Près de cinquante ans après avoir révolutionné la science-fiction avec Rencontres du troisième type, Steven Spielberg revient à ses premiers amours : la rencontre avec l’inconnu. Derrière son intrigue de complot gouvernemental et de technologies extraterrestres, Disclosure Day s’impose avant tout comme un film profondément humain.

Un thriller de science-fiction au cœur d’un secret planétaire
Le récit nous plonge dans une course contre la montre haletante. Plusieurs personnages se retrouvent emportés malgré eux par un secret susceptible de bouleverser l’histoire de l’humanité. D’un côté, une organisation cherche à préserver ce mystère ; de l’autre, une faction souhaite le révéler au monde.
Sur le papier, le dispositif évoque un thriller de science-fiction classique. Dans les faits, Spielberg s’intéresse à tout autre chose. Car Disclosure Day n’est pas réellement un film sur les extraterrestres. C’est un film sur notre capacité à accepter l’altérité.

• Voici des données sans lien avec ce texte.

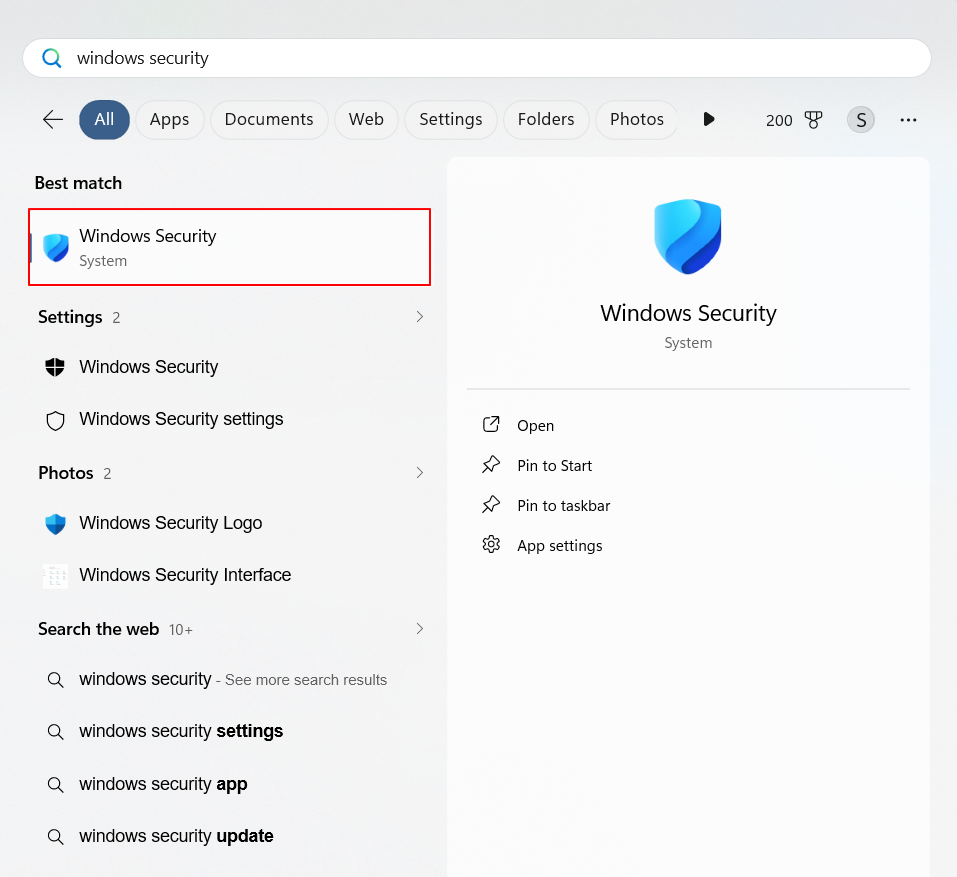Choose Pin to Start option
The width and height of the screenshot is (957, 877).
click(x=554, y=465)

L’inconnu comme miroir de notre propre humanité
Comme souvent chez le cinéaste américain, l’inconnu sert de miroir à nos propres failles. La question n’est jamais de savoir si une intelligence venue d’ailleurs existe. Spielberg nous demande plutôt : que révèle cette existence de nous-mêmes ? Sommes-nous capables d’accepter ce qui remet en cause nos certitudes, nos croyances et notre vision du monde ?

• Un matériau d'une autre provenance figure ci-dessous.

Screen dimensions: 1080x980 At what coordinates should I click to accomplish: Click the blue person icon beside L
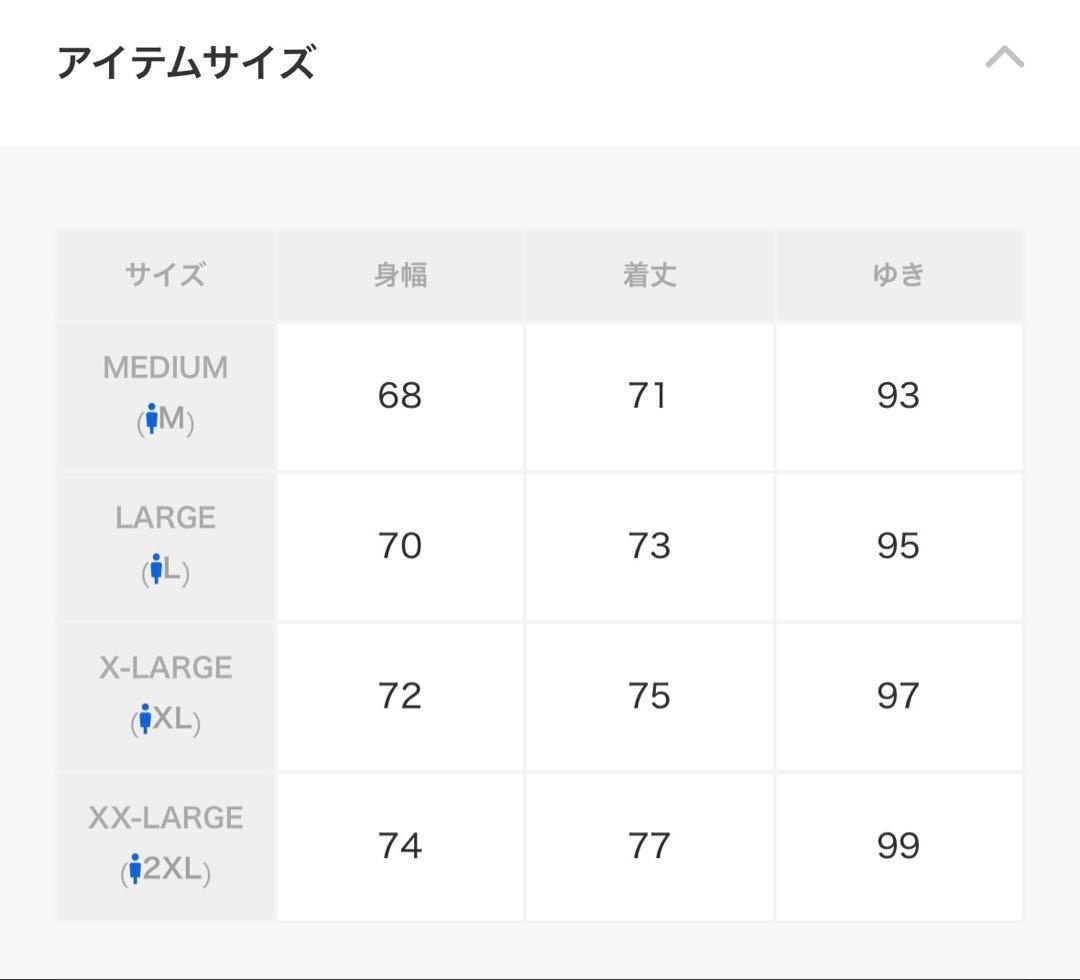click(x=156, y=569)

Les obsessions thématiques de Spielberg
Cette réflexion philosophique irrigue tout le long-métrage et rejoint les grandes obsessions de sa filmographie. On y retrouve des thèmes majeurs déjà explorés dans E.T. l’extra-terrestre, A.I. Intelligence Artificielle ou Rencontres du troisième type :
- La place centrale de l’enfance
- La quête d’amour universelle
- La famille comme refuge ou comme blessure
- La communication entre les êtres et l’empathie

Une réalisation magistrale mais une écriture qui divise
Visuellement, Spielberg demeure un immense metteur en scène. Les mouvements de caméra sont d’une fluidité exemplaire et les séquences d’action restent parfaitement lisibles. De plus, plusieurs scènes de poursuite témoignent d’une maîtrise technique qui force le respect. Même les spectateurs les plus réservés sur le scénario auront du mal à contester la qualité de la mise en scène.

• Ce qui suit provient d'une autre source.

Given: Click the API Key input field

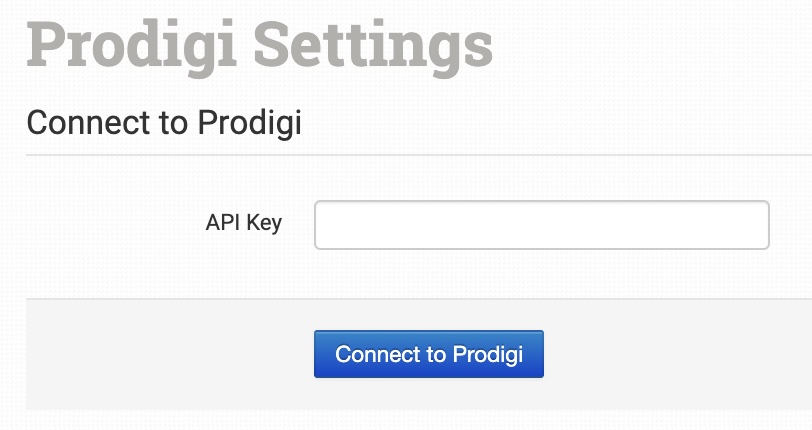Looking at the screenshot, I should click(541, 225).
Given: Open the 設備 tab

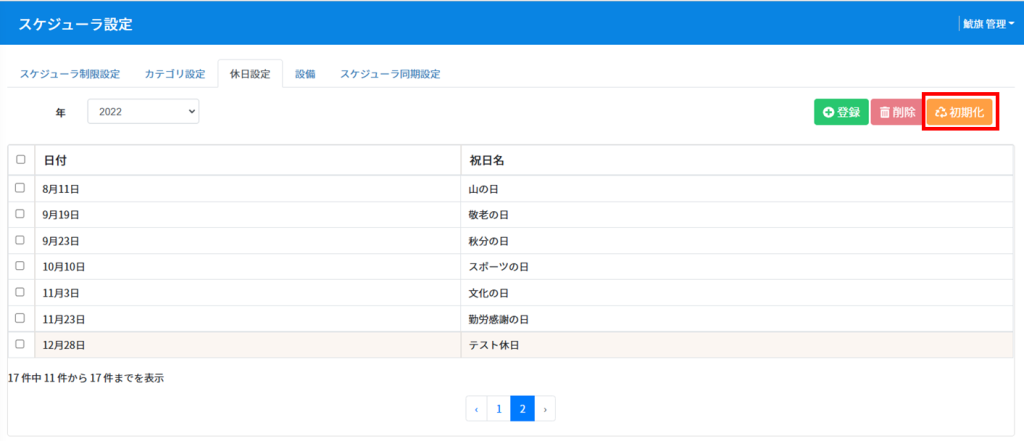Looking at the screenshot, I should click(x=305, y=74).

Le point de friction : C’est dans son écriture que le film risque de diviser.
Avec une durée de 2h32, Disclosure Day prend son temps. Le scénario refuse souvent l’explication immédiate et laisse certaines zones d’ombre volontairement ouvertes à l’interprétation.
- Pour certains, cette ambition intellectuelle enrichira l’expérience.
- Pour d’autres, elle créera une distance émotionnelle qui empêchera une véritable immersion.
Cette approche contemplative et symbolique exige du spectateur qu’il accepte de ne pas tout comprendre immédiatement. Une exigence qui pourra frustrer les amateurs de blockbusters de science-fiction plus traditionnels. Mais c’est précisément ce qui rend l’œuvre fascinante.
Une œuvre ambitieuse et philosophique
Sous ses apparences de récit extraterrestre, Disclosure Day interroge la foi, l’origine de la vie, le besoin de lien et la difficulté pour l’humanité d’accepter ce qui la dépasse. Spielberg signe ici une œuvre ambitieuse, parfois hermétique, mais portée par une sincérité et une cohérence thématique rares.
Au fond, la véritable révélation de Disclosure Day n’est peut-être pas l’existence d’une intelligence venue d’ailleurs. C’est la découverte que nous avons encore beaucoup à apprendre sur nous-mêmes.